ECLI:NL:HR:2008:BC3927
Hoge Raad
- Cassatie
- D.H. Beukenhorst
- A.M.J. van Buchem-Spapens
- E.J. Numann
- J.C. van Oven
- C.A. Streefkerk
- Rechtspraak.nl
Verzoek van zaaddonor tot vaststellen omgangsregeling en de toepassing van art. 1:377a en 1:377f BW in het licht van het EVRM
In deze zaak verzoekt de man, die als zaaddonor fungeerde, de Hoge Raad om een omgangsregeling vast te stellen met het minderjarig kind dat uit deze kunstmatige inseminatie is geboren. De moeder en haar partner, die samen een huishouden vormen en het gezag over het kind uitoefenen, hebben het verzoek van de man bestreden. De rechtbank heeft het verzoek afgewezen, en het gerechtshof heeft deze beslissing bevestigd. De man heeft hiertegen cassatie ingesteld.
De Hoge Raad behandelt de vraag of de rechtbank en het hof de juiste maatstaf hebben aangelegd bij de beoordeling van het verzoek. De man stelt dat er een nauwe persoonlijke betrekking bestaat tussen hem en het kind, wat volgens artikel 8 van het Europees Verdrag voor de Rechten van de Mens (EVRM) betekent dat hij recht heeft op omgang. De Hoge Raad overweegt dat er geen onderscheid gemaakt mag worden tussen de juridische en biologische vader in gevallen waarin sprake is van 'family life'. Dit betekent dat de belangen van het kind voorop moeten staan bij de beoordeling van de omgangsregeling.

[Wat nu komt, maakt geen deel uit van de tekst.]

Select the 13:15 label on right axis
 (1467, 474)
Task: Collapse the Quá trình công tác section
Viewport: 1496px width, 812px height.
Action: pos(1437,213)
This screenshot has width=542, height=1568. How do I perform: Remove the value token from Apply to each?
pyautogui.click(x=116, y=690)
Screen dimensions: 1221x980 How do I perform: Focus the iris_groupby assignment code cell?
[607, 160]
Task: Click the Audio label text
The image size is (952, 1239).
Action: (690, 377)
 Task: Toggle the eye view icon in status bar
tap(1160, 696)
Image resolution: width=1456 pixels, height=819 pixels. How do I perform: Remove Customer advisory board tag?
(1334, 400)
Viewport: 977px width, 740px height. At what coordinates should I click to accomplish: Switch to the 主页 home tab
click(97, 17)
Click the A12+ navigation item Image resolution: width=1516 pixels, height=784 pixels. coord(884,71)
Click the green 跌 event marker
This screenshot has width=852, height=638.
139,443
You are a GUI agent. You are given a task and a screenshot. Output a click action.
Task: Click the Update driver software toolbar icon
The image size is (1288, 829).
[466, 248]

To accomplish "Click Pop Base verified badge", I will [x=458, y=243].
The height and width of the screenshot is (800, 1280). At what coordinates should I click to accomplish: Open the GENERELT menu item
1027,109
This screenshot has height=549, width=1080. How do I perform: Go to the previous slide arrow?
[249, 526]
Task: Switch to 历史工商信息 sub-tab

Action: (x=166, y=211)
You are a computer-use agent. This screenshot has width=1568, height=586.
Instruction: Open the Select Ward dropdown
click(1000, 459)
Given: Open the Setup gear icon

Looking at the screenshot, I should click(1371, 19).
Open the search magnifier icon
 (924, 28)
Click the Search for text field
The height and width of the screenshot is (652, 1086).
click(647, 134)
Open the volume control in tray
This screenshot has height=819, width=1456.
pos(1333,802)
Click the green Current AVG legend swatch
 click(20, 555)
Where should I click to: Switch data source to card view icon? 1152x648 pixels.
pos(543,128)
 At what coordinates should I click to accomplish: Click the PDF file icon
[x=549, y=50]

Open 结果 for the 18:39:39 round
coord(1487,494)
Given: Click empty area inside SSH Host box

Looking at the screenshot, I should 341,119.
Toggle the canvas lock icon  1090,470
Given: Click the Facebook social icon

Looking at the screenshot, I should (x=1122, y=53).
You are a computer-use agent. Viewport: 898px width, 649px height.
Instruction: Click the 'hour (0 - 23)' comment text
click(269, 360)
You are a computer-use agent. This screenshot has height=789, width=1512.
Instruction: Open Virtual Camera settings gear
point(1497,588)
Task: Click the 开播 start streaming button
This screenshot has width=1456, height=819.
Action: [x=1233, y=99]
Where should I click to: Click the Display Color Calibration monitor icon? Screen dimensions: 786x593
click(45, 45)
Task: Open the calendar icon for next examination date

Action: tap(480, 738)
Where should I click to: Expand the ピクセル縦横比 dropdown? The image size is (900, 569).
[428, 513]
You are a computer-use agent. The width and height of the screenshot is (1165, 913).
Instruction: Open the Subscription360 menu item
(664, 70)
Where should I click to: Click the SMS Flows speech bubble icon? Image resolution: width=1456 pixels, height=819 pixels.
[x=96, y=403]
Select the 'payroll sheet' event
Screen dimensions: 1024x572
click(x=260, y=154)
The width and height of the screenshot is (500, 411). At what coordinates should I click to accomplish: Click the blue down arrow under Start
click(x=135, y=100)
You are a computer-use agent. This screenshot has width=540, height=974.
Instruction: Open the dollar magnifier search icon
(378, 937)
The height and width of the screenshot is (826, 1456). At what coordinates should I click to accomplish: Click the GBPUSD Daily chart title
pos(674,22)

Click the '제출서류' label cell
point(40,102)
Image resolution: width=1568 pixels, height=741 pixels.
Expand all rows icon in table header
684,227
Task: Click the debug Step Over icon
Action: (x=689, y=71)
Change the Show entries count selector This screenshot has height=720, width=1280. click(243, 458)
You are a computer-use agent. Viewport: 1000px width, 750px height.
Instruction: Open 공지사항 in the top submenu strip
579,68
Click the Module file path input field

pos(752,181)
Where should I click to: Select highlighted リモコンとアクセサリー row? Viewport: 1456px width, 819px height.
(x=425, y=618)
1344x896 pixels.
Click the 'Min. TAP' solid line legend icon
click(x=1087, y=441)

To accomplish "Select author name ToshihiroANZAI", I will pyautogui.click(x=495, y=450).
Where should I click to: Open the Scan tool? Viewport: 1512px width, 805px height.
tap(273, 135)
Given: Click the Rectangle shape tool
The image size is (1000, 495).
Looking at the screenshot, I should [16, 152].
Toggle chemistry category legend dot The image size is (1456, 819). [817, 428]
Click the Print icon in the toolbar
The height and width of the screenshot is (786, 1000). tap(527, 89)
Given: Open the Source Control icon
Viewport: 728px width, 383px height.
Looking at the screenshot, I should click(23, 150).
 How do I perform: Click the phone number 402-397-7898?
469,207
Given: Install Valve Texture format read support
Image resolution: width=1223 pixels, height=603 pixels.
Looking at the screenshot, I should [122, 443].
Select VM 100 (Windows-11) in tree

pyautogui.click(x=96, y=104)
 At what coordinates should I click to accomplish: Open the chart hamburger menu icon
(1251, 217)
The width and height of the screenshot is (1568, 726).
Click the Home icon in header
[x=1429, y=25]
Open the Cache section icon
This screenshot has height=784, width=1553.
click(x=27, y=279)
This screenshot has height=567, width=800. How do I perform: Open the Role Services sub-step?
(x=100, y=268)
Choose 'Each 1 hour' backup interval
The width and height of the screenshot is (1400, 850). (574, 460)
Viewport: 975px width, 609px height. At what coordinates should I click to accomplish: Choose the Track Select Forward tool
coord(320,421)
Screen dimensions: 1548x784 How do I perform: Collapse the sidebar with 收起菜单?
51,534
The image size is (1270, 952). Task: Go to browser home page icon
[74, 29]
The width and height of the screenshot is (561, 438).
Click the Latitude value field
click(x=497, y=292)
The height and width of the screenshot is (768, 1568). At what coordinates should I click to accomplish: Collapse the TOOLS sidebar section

De Hoge Raad concludeert dat het hof niet heeft miskend dat de man als biologische vader in een nauwe persoonlijke betrekking tot het kind staat. Het hof heeft echter terecht geoordeeld dat de verzochte omgangsregeling in strijd is met de zwaarwegende belangen van het kind, gezien de spanningen die zijn ontstaan door de uiteenlopende verwachtingen van de man en de moeder. De Hoge Raad verwerpt het beroep van de man, waarmee de beslissing van het hof in stand blijft.